In allen Ländern sprachen sich mehr als 90 Prozent der Eltern zumindest für die obligatorische Impfung gegen bestimmte Krankheiten aus, etwa gegen Tetanus, Keuchhusten oder Masern. Rund drei Prozent der deutschen Eltern lehnen jedoch jegliche Impfung ab, egal gegen welche Erkrankung. Gleichermaßen stellt sich die Situation in Großbritannien dar, in den anderen Ländern hingegen liegt dieser Anteil bei weniger als einem Prozent. In Deutschland und dem Vereinigten Königreich findet sich zudem der höchste Anteil von Eltern, die gegen eine Pflichtimpfung sind, nämlich 8,7 Prozent beziehungsweise 7,4 Prozent. Diese Werte sind in den anderen Ländern deutlich niedriger: 4 Prozent in Frankreich, 1 Prozent in Italien und 0,8 Prozent in Spanien.

Was das Impfwissen anbelangt, fühlen sich die französischen Eltern am wenigsten gut informiert (77 Prozent). In den anderen Ländern liegen die Werte bei 90 Prozent oder mehr. Das Vertrauen in die Gesundheitsbehörden ist in Spanien am höchsten und in Frankreich am niedrigsten: Fast 90 Prozent der spanischen Eltern bewerteten ihr Vertrauensniveau auf einer 10-Punkte-Skala mit Werten von 7 bis 10, während nur 68 Prozent der französischen Eltern dies taten. Als häufigste Informationsquelle für die Entscheidungsfindung, das eigene Kind impfen zu lassen, nannten die Eltern den Impfstoffhersteller, gefolgt vom Internet – wobei die Websites der Gesundheitsbehörden von allen Ländern am häufigsten konsultiert wurden – und Freunde und Familie.

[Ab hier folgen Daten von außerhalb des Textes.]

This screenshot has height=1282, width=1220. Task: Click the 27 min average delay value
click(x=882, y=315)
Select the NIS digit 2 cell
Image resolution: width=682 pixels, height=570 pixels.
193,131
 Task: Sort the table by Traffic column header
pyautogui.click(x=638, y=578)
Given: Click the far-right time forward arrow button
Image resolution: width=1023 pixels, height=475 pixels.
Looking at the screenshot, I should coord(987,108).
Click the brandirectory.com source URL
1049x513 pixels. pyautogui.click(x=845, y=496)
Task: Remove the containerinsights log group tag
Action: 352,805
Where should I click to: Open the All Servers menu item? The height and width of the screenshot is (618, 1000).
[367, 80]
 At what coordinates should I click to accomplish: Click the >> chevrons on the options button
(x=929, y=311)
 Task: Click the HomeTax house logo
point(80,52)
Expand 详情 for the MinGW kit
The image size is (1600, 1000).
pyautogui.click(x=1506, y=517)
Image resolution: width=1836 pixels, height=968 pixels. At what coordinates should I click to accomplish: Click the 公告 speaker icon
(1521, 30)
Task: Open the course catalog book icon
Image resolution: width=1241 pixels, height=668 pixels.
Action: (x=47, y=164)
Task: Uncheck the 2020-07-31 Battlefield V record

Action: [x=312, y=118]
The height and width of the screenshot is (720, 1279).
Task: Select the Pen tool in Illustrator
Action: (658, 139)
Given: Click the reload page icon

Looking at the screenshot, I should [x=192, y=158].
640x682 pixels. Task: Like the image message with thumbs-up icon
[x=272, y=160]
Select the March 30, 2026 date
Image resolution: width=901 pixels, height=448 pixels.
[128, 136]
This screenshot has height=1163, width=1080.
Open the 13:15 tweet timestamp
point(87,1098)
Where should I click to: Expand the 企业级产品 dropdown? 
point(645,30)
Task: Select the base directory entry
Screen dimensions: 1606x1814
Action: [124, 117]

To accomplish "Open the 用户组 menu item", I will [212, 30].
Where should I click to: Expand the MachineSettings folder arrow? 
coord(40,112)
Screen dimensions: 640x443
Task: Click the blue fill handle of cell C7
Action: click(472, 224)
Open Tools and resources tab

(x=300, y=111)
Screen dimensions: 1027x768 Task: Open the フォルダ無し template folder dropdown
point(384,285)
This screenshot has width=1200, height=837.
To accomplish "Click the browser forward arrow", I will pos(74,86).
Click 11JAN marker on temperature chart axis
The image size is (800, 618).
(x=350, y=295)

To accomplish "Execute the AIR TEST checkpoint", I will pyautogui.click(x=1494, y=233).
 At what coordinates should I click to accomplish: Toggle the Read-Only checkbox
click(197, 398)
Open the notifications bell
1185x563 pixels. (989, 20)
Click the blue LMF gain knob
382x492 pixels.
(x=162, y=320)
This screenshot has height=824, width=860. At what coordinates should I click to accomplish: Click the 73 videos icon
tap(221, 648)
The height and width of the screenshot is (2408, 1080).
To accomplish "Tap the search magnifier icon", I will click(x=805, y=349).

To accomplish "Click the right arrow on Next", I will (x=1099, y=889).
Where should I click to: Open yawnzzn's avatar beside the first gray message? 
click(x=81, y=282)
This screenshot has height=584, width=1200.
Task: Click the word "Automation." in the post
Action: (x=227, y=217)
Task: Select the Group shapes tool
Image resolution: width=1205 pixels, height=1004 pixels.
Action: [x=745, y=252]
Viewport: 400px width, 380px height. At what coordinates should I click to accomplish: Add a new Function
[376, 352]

In den letzten Jahren haben in Europa nicht optimale Durchimpfungsraten zu einem Wiederaufflammen von Krankheiten wie etwa den Masern geführt, die durch Impfung vermeidbar sind. Die zunehmende Impfskepsis ist dafür einer der Hauptgründe. Die Autoren der Umfrage kommen aber nun zu dem Schluss, dass weiterhin die überwiegende Mehrheit dem Impfen positiv gegenübersteht.